Task to carry out: A single number is the answer: the count of lines in the records that hold the word "computer".

Dataset entries:
-------

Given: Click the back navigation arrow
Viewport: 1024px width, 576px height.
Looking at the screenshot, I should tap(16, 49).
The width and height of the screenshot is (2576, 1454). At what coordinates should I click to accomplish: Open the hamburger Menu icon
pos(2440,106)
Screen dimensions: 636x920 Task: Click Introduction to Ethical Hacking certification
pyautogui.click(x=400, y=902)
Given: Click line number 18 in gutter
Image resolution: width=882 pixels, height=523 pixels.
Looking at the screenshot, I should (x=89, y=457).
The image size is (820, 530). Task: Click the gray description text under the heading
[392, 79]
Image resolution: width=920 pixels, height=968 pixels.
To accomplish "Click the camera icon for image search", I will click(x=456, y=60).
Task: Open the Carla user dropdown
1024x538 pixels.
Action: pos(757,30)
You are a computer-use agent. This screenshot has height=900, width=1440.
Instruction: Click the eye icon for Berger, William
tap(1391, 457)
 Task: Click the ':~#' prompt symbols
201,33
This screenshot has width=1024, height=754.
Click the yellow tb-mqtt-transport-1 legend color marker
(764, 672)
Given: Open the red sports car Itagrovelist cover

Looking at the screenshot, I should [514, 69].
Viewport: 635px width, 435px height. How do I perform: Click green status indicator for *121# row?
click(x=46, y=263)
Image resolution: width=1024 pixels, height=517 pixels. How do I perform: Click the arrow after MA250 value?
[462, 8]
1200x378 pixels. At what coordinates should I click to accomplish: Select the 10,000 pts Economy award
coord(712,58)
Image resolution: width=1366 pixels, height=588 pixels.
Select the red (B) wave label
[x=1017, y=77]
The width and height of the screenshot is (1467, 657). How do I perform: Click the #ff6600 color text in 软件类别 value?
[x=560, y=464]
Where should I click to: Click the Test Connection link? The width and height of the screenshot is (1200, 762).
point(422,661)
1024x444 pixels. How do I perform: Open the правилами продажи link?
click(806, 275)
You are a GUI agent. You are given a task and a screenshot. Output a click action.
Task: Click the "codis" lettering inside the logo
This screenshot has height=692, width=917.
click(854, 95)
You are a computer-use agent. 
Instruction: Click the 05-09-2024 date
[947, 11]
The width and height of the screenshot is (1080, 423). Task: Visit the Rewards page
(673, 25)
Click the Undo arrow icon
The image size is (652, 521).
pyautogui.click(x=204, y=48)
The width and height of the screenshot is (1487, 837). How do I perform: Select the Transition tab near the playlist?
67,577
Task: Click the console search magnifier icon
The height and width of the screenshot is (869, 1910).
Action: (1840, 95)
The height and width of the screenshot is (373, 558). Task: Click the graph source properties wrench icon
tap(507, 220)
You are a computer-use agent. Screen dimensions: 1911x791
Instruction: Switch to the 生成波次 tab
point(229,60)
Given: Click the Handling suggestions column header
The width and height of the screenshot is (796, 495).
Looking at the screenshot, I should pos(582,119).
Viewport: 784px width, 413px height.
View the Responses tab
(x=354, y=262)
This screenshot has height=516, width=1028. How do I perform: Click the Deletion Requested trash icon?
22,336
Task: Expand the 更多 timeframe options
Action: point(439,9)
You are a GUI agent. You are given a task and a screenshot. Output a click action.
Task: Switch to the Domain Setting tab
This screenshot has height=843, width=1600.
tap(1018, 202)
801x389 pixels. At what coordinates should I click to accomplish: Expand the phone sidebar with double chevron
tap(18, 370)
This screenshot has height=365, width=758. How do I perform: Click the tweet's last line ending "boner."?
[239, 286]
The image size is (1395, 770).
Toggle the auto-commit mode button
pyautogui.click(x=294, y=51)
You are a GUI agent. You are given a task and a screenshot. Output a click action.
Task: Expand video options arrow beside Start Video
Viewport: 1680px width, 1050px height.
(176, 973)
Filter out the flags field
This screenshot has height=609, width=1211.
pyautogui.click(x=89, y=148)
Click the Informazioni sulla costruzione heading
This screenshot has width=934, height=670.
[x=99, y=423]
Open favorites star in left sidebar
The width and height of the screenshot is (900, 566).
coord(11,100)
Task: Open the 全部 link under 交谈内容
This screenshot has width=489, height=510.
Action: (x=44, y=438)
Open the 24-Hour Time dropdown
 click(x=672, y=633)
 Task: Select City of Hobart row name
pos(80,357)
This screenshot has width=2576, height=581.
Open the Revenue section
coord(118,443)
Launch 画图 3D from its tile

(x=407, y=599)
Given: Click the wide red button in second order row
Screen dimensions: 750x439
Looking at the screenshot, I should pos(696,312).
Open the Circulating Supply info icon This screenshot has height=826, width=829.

-------

Answer to the exercise: 3